Nach offizieller Lesart noch im Frühjahr – also in den nächsten Wochen – will der Hersteller von leichten Baumaschinen sein Debüt im Premiumsegment Prime Standard geben. „Wir sind inzwischen auch bereit für den Börsengang“, sagt Vorstandschef Georg Sick. Das war Wacker Construction im Juni vergangenen Jahres auch schon. Doch da verhagelte ein schlechtes Börsenklima und das damit zusammen hängende mangelnde Investoreninteresse den Gang auf das Börsenparkett. Weil ein angemessener Preis nicht zu erzielen war, wurde das Börsendebüt kurzerhand verschoben.

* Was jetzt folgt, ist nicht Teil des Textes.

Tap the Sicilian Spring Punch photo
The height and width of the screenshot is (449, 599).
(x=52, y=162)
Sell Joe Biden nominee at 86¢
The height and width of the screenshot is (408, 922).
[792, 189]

Wie hoch diesmal der erhoffte Erlös ausfallen soll, ist noch offen. Damals hatte das Management wegen der unsicheren Börsenlage die sehr breite Spanne von 80 Mill. bis 120 Mill. Euro angestrebt. Gleichgeblieben sind indes mit der Deutschen Bank, dem Bankhaus Sal. Oppenheim und der Schweizer Großbank UBS die begleitenden Banken. Unter anderem sollen mit dem Emissionserlös das Vermietgeschäft in Zentraleuropa sowie die Kapazitäten im Bereich Kompakt-Baumaschinen ausgebaut werden.

Zudem ist in diesem Jahr der Zusammenschluss mit der österreichischen Neuson Kramer Baumaschinen AG geplant, einem der führenden europäischen Anbieter für kompakte Baumaschinen. Die Schmiede von Einst könnte so knapp 160 Jahre später ein neues Kapitel ihrer bewegten Firmengeschichte aufschlagen.